Moi qui connait bien le pays, où les pannes d’électricités sont récurrentes et le réseau 3G assez honéreux, je me demande comment il s’organise pour twitter : « j’ai la chance d’avoir un abonnement et une clé 3G pour avoir une connexion quasi permanente pour me déplacer. Je peux donc twitter un peu partout, quasiment en live ». A Dakar, beaucoup de wifi sont en accès libre ce « qui permet de twitter d’un coup tout ce que tu as pris, ainsi que tes photos dès que tu captes un réseau ». Dans le reste du pays, par contre, c’est beaucoup plus compliqué : « l’accès à la connexion est très difficile, il y a des coupures ou des plages horaires pour avoir accès au courant ». Encore une fois, l’espoir que les choses changent conclue le sujet : « Notre nouveau président est sensible aux nouveaux médias, il a utilisé les réseaux pendant sa campagne et s’est appuyé sur internet. Personne n’en mesure encore l’importance, mais ça va aller… »
#Kebetu
Les twittos sénégalais – environ 12 000 selon les estimations – se regroupent sous le #kebetu (la bavardage, le pepillement d’un oiseau en wolof). Par cet intermédiaire, ils souhaitent montrer que l’Afrique et les Africains ont aussi la capacité à crééer. Avec la volonté également de rassembler sous un seul étendard les Sénégalais du monde entier, réunis en une communauté et pouvant s’exprimer dans la langue de leur choix : le wolof, mais aussi l’anglais et quelque fois du français.
Sunucause ou la volonté de montrer un autre visage du réseau social
Notre discussion touche à sa fin.
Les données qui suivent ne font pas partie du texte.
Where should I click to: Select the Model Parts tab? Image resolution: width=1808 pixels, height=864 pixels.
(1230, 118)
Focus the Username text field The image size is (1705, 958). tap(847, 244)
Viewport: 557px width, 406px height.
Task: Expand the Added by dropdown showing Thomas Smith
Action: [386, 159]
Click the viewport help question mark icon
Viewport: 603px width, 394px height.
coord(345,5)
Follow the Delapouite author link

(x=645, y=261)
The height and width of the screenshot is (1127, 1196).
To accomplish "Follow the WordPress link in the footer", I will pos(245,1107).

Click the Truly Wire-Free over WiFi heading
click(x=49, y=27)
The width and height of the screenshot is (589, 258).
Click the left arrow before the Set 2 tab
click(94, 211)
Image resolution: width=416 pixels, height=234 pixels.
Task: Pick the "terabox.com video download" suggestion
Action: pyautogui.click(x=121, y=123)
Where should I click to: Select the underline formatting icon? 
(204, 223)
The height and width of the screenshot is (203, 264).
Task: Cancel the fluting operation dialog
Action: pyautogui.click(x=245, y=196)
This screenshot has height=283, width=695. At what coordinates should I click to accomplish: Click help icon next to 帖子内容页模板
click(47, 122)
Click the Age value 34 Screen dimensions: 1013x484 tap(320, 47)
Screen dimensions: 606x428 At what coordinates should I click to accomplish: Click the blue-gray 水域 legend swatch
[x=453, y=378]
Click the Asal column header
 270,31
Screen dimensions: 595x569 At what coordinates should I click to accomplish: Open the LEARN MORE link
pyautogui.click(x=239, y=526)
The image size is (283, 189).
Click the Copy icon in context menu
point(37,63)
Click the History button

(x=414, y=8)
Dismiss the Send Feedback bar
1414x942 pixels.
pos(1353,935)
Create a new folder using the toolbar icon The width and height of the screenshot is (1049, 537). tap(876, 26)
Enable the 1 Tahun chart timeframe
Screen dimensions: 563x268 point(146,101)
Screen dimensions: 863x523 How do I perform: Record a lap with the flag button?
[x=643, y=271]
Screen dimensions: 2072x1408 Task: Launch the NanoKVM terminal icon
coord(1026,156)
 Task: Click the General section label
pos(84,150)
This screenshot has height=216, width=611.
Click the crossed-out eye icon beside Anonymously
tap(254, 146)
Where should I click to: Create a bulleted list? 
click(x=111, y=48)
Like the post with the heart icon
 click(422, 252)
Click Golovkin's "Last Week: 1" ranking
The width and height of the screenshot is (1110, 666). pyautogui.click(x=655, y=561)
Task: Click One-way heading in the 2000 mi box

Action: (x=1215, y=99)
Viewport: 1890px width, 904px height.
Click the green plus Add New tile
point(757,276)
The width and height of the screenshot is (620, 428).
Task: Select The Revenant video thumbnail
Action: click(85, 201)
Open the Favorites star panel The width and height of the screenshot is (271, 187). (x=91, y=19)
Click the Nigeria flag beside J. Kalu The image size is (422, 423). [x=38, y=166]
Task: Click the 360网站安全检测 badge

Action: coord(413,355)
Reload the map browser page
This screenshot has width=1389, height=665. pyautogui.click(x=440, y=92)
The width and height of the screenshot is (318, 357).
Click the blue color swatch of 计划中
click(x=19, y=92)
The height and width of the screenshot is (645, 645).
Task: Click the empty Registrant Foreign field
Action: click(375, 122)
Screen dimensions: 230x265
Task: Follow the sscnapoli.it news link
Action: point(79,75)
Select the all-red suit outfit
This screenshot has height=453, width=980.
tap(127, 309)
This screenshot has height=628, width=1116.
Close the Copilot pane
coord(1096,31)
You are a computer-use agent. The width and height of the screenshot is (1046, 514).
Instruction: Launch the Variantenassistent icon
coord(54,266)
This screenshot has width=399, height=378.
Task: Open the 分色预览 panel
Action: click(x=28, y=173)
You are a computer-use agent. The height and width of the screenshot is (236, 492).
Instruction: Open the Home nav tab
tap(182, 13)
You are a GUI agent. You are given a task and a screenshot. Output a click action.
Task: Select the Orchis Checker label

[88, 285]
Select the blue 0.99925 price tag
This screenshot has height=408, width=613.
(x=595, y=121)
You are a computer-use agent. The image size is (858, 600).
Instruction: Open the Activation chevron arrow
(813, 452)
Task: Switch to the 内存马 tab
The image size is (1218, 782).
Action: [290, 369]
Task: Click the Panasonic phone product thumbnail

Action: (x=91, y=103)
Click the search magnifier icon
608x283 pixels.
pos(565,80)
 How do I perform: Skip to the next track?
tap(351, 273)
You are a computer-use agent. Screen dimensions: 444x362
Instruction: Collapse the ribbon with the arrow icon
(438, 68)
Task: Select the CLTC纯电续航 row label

Depuis que nous avons commencé, @cypher07, @aamyjane, @mageniang, @paouz, @docboum en tout une dizaine de personne (pardon pour ceux que je n’ai pas cité) sont venus s’assoir à notre table… J’assiste en réalité à une rencontre entre blogueurs et twittos qui « se sont tous connus sur le réseau ». Et qui ont voulu démontrer que l’on ne fait pas « que s’y amuser, que discuter, que la puissance du réseau a du sens, aussi importante qu’elle peut aussi sauver un bébé ». Ainsi est né Sunucause, véritable projet humanitaire via le web. La première pierre pour soigner un bébé atteind d’une maladie de peau, l’Ichtyose. Au moment de notre rencontre, ils avaient déjà récolté plus d’1 millions de FCFA qu’ils comptaient utiliser pour acheter les pommades nécessaires au traitement. Depuis, leur action ne s’est pas arrêté là puisque Sunucause s’est mobilisé en faveur des sinistrés des inondations qui ont frappé le pays en aout/septembre dernier et organise un grand concert humanitaire.
Basile Niane est une véritable tête de blog : « je blog donc je suis, c’est ma tête à moi » conclut-il. Tandis que je termine ce post, il en aura déjà écrit plus d’une cinquantaine, écrivant tous les jours depuis ses débuts, en véritable passionné.